Text:
-- start --

Hardware Description
Control Overview
Hardware Description
Dexter
is a two-fingered robotic hand, with two degrees of freedom per finger. Each
degree of freedom is powered by a low friction, low inertia DC servomotor. The
motor is connected to the link through a cable/drum drive similar to those found
in haptic feedback devices such as the PHANToM®. As a result, the hand has
low friction and is backdrivable. The robot has four RE035
Maxon motors which are basket wound low inertia motors with rare earth magnets
to provide a max continuous torque of about 80 mN-m. Attached to each motor
is an HP encoder with 500
lines of resolution, giving us 2000 cpr using qudrature. The motors are driven
by four linear current amps (APEX
PA-05) which is in turn controlled by the servo card D/A channels. The servo
card is an 8-axis ISA servo I/O card from Servo
To Go (Model I).
The motors are fairly small, due to weight and space limitations, but are still
capable of providing enough force at the fingertips to pick up a 250g object,
such as a softball, which more than suffices for the purpose of these experiments.
The links are 100 mm long, and each has over 120° of motion. The workspace
of the hand is about 400 mm by 150 mm, with a positional resolution of 0.08
mm. This workspace is sized to best manipulate objects from about one to three
inches in diameter. Manipulation is not limited to spherical objects; the telemanipulation
tasks involve manipulation of square blocks and cylindrical objects.

-- end --

Written request A: Translate this sentence from the Dexter hand description into Spanish: "The links are 100 mm long, and each has over 120° of motion."
Written request B:
Answer from the Dexter hand description:
(i) How many degrees of freedom does each finger have?
(ii) How many lines of resolution does each HP encoder have?
(iii) What mass of object can the fingertips pick up?
Written request C: Go on with the Dexter hand description from its last sentence.
The lines after this point are separate material, unconnected to the Dexter hand description.

Data:

-- start --

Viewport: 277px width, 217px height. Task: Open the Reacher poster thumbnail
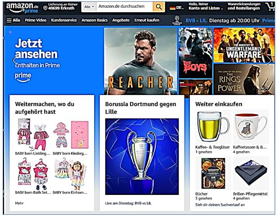click(x=141, y=61)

-- end --

Final result A: Los eslabones miden 100 mm de largo y cada uno tiene más de 120° de movimiento.

Final result B:
(i) Two.
(ii) 500.
(iii) 250 g.

Final result C:
Two-axis
strain gage force sensors have been incorporated into the robot fingertips to
read the forces applied by the robot to the object. The force sensors have good
linearity and are accurate to ± 0.1 N up to 5 N. The fingertips have
an dovetail mounting system so that different tip types can be easily attached
to the robot and investigated.
The
robot hand is placed on the end of an Adept
1, a 4 DOF SCARA industrial robot arm. The Adept has a positional resolution
of 0.04 mm and 0.05° in the rotational axis. The workspace is approximately
1100 mm long by 350 mm wide by 175 mm high. The robot trajectory is controlled
by the Adept controller, which requests new commanded positions as needed. The
commands are sent from the computer that is tracking the wrist motion.
Control Overview
The robotic hand is controlled using a 1000 Hz servo control loop implemented
on a Pentium II computer running the QNX
operating system. Details of the control algorithm are covered on
the Shared Autonomous Control page.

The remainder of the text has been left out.